SAN JOSÉ STATE UNIVERSITY
ECONOMICS DEPARTMENT
Thayer Watkins

Centuries of Economic Endeavor

Notes on: Centuries of Economic Endeavor: Parallel Paths in Japan and Europe and Their Contrast with the Third World, by John P. Powelson

In the preface Powelson makes this observation:

In the quest to raise vast numbers out of poverty all over the world--known as "economic development"-- all that I was proposing to governments had been advocated for centuries: land reform, liberal trade, sound money, realistic exchange rates, stable fisc, enforcement of contracts, adequate public investment, privatization of enterprise, defense of property rights, and economic integration. Yet for centuries in most of the world, these good orders had not been adopted or if adopted, had not lasted.

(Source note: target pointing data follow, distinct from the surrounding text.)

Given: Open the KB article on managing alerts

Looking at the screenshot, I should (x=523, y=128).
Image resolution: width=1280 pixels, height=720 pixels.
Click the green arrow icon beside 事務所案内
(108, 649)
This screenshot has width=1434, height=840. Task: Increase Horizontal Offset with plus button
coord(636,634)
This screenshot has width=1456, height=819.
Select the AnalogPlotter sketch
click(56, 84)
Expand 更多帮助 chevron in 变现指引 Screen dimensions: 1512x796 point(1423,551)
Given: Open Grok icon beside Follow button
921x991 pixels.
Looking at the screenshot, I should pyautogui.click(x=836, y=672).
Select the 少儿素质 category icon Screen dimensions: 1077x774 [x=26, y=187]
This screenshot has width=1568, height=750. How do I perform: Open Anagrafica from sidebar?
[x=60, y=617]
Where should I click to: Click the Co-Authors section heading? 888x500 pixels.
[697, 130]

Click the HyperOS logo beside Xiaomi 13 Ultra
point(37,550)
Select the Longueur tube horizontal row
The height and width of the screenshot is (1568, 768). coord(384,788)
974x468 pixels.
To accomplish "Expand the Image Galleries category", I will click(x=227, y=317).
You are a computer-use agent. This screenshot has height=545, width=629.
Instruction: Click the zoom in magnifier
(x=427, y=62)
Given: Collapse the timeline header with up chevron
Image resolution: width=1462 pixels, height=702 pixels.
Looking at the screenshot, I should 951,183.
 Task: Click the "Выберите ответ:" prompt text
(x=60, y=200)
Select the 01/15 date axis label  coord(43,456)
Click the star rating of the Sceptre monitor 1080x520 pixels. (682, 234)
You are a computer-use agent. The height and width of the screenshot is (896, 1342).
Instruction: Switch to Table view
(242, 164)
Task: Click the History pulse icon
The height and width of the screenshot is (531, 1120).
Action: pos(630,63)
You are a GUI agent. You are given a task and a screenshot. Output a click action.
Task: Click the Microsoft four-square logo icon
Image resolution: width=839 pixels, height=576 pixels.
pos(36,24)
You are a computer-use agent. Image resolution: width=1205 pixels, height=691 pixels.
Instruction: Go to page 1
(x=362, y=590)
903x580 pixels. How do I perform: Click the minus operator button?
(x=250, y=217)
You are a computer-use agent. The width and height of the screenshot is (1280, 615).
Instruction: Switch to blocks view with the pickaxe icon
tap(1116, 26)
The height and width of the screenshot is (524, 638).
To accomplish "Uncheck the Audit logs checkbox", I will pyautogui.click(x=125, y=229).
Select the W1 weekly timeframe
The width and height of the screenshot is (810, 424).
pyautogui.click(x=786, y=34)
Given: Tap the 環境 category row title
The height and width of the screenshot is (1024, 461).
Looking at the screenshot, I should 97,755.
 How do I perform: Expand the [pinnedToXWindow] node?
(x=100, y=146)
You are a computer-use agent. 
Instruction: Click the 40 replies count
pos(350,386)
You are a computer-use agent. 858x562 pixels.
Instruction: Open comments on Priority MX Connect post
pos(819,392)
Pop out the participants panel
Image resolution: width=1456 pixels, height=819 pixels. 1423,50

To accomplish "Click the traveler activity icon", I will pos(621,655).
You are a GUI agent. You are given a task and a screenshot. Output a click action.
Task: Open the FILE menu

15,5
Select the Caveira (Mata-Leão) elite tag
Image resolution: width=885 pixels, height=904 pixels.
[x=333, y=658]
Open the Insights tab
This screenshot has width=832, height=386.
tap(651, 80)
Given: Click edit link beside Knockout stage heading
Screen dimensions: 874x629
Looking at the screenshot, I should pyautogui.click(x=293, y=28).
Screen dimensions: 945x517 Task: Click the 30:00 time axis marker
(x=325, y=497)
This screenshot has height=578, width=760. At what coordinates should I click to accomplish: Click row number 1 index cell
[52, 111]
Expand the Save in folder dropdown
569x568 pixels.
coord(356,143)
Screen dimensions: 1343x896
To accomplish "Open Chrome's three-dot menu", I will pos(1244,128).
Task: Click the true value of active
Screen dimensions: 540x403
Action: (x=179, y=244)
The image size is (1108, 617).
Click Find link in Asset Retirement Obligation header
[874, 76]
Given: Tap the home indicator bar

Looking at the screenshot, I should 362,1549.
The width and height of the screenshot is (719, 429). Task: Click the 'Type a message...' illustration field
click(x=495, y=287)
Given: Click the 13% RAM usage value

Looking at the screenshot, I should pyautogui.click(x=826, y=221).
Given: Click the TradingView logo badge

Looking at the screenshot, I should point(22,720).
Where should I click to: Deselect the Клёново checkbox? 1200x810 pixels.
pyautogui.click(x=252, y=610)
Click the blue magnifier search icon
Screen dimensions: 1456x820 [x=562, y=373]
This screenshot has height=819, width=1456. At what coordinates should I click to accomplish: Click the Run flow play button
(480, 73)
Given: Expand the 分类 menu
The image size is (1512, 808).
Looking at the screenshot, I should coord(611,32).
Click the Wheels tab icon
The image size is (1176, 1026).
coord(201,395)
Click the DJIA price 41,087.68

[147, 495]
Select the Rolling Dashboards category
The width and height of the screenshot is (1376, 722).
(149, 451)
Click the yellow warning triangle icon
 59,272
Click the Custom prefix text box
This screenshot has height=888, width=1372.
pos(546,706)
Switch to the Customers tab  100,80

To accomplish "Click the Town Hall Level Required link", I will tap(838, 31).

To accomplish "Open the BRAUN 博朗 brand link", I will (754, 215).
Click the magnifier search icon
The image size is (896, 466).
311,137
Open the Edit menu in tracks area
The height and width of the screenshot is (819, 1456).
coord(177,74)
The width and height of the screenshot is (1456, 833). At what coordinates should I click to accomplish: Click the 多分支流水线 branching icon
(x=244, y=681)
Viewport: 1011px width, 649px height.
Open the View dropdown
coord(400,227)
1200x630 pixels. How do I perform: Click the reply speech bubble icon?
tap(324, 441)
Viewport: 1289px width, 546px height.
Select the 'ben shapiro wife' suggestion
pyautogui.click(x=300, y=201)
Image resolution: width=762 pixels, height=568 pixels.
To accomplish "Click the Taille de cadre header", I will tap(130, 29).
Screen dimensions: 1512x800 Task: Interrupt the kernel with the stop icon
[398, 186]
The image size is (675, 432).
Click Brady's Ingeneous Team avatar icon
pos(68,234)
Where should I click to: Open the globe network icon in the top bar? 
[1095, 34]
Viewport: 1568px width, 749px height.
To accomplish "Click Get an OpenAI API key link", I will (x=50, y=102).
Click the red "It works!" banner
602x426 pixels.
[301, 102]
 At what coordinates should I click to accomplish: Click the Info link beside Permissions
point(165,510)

Powelson notes that only Japan and the societies of northwestern Europe and their lineal cultural descendants in North America and Australia-New Zealand have achieved high levels of development, high living standard, high quality infrastucture, and political stability. He says,

In both Japan and northwestern Europe, the methods, rules, and instruments of policy and exchange were fashioned primarily by bargaining among the parties concerned: farmers, landowners, producers, and traders. There was a power diffusion process that has not occured in other countries.